Tuesday, March 20, 2012

Pasque Flower Signals that Spring is Here by Elaine Lockey

Spring arrives officially today, March 20, the vernal equinox.  By now you’ve probably been wandering around your garden looking for signs of spring’s arrival: buds opening on the serviceberry, bright yellow Winter Aconite flowers, Narcissus leaves emerging, or the sight of a robin.  One of the signs I look for is the emergence of Pasque Flowers, Pulsatilla patens (syn. Anemone patens). 

A Colorado native, this blue-lavender flower will emerge through the snow in natural areas in the foothills to sub-alpine areas.  It is fuzzy all over – petals, stems and leaves.  Flowers emerge before the finely cut leaves do. After the flowers come beautiful globe-shaped seed heads that last for many months providing interesting texture above the green mound of leaves. The plant is 6-12” high, with one cup-shaped flower per stem.

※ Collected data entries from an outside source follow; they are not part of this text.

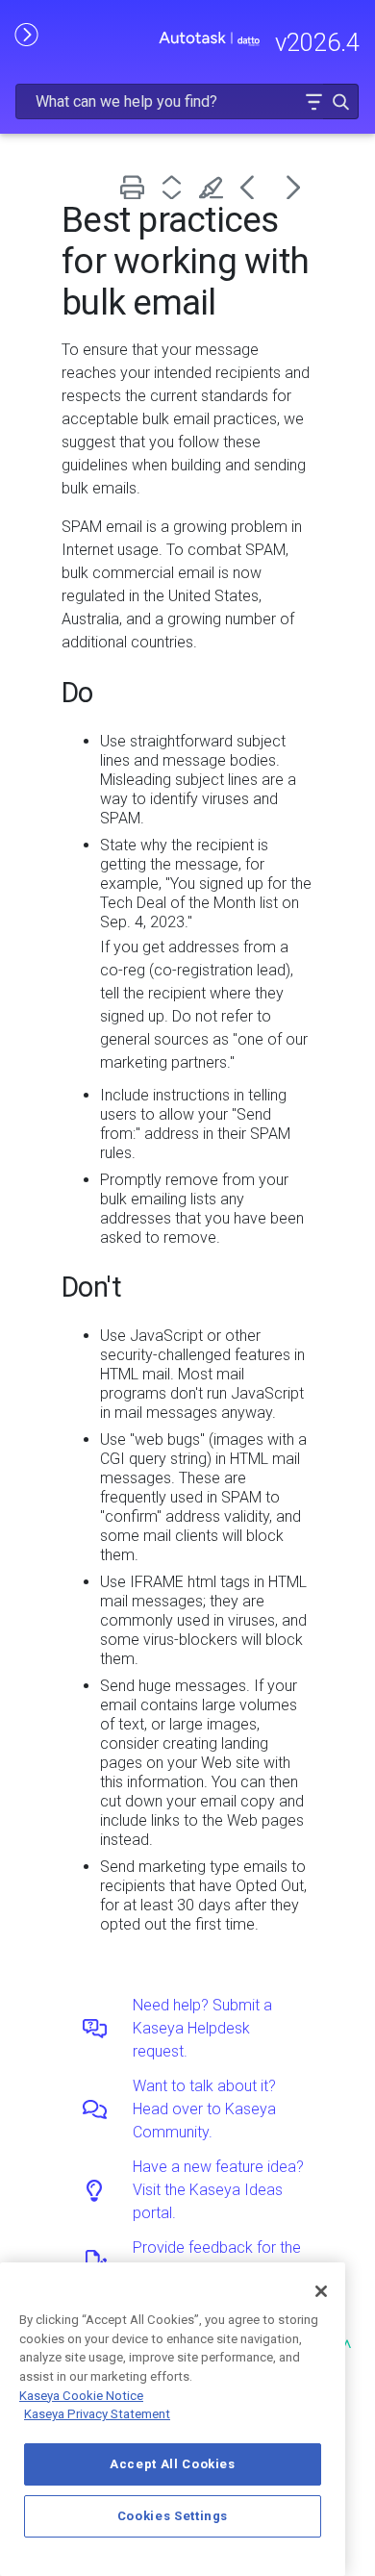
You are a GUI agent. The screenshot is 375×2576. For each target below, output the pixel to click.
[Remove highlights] (215, 187)
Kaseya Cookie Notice (81, 2395)
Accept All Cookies (173, 2464)
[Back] (254, 187)
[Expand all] (175, 187)
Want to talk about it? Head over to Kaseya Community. (204, 2109)
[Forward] (294, 187)
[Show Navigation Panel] (26, 34)
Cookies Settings (173, 2516)
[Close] (321, 2291)
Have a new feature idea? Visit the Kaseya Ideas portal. (218, 2190)
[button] (313, 101)
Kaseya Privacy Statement (97, 2414)
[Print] (136, 187)
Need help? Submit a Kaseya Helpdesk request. (202, 2028)
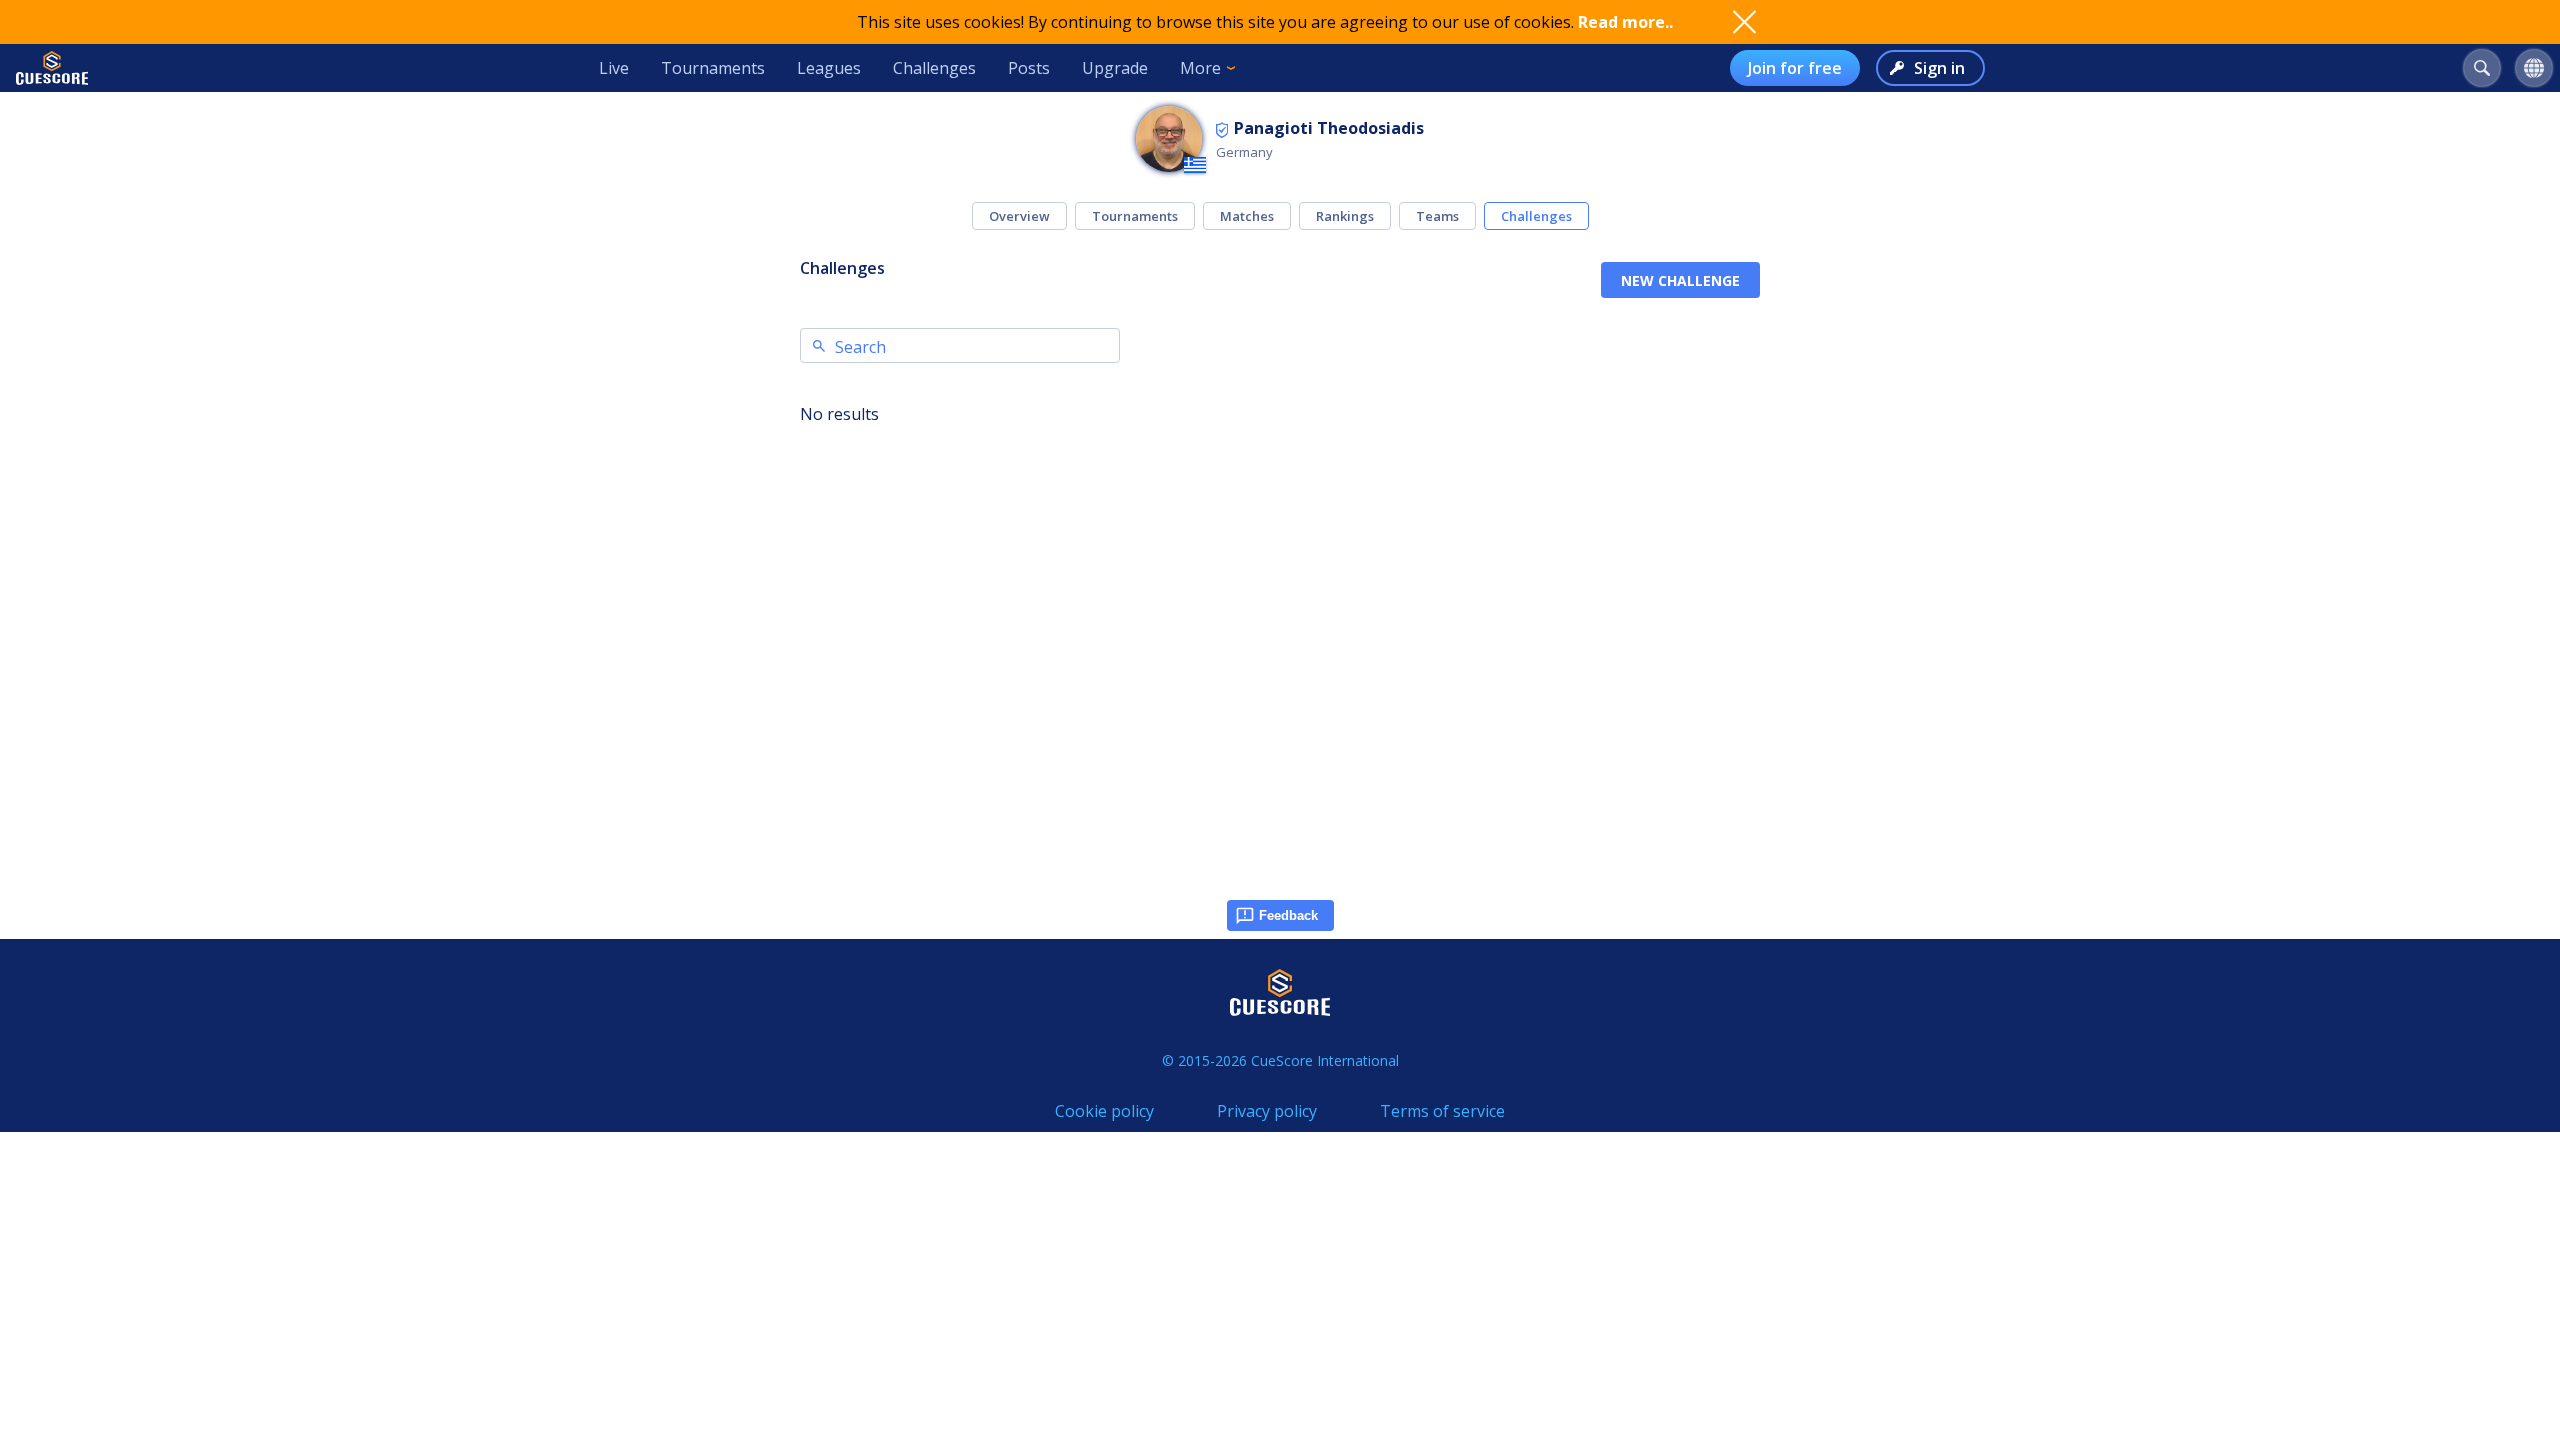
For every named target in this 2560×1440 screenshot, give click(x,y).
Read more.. (1625, 22)
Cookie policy (1104, 1111)
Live (614, 68)
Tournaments (713, 68)
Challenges (934, 68)
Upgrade (1115, 68)
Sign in (1939, 68)
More (1200, 68)
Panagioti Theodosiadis (1329, 128)
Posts (1029, 68)
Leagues (829, 68)
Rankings (1345, 216)
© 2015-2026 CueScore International (1280, 1060)
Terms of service (1442, 1111)
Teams (1437, 216)
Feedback (1288, 915)
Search (860, 347)
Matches (1247, 216)
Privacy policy (1267, 1111)
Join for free (1795, 68)
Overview (1019, 216)
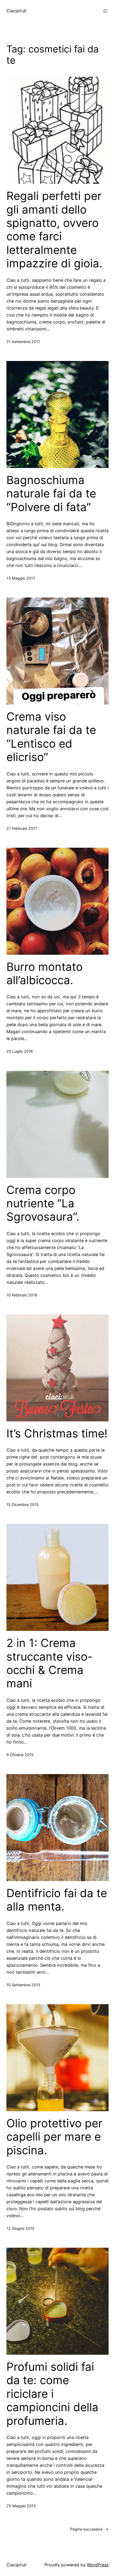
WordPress (98, 2564)
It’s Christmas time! (57, 1433)
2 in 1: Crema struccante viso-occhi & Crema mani (49, 1663)
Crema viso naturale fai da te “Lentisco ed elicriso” (51, 737)
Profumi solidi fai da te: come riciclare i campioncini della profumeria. (52, 2393)
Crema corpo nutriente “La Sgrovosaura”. (42, 1203)
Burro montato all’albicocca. (44, 973)
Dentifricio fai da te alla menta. (56, 1899)
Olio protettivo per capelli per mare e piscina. (54, 2137)
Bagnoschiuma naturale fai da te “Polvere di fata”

The European Pasque Flower, Pulsatilla vulgaris, is a highly versatile perennial that offers similar lavender-blue color and cultivars in white or wine-red.  All are stunning and look great planted in clusters.  This perennial does well at lower elevations and up to 9000’, especially loving garden beds that have good drainage with low to moderate moisture. 

Adding this unique plant to your garden will provide you with a beautiful harbinger of spring.  We can never have enough of those!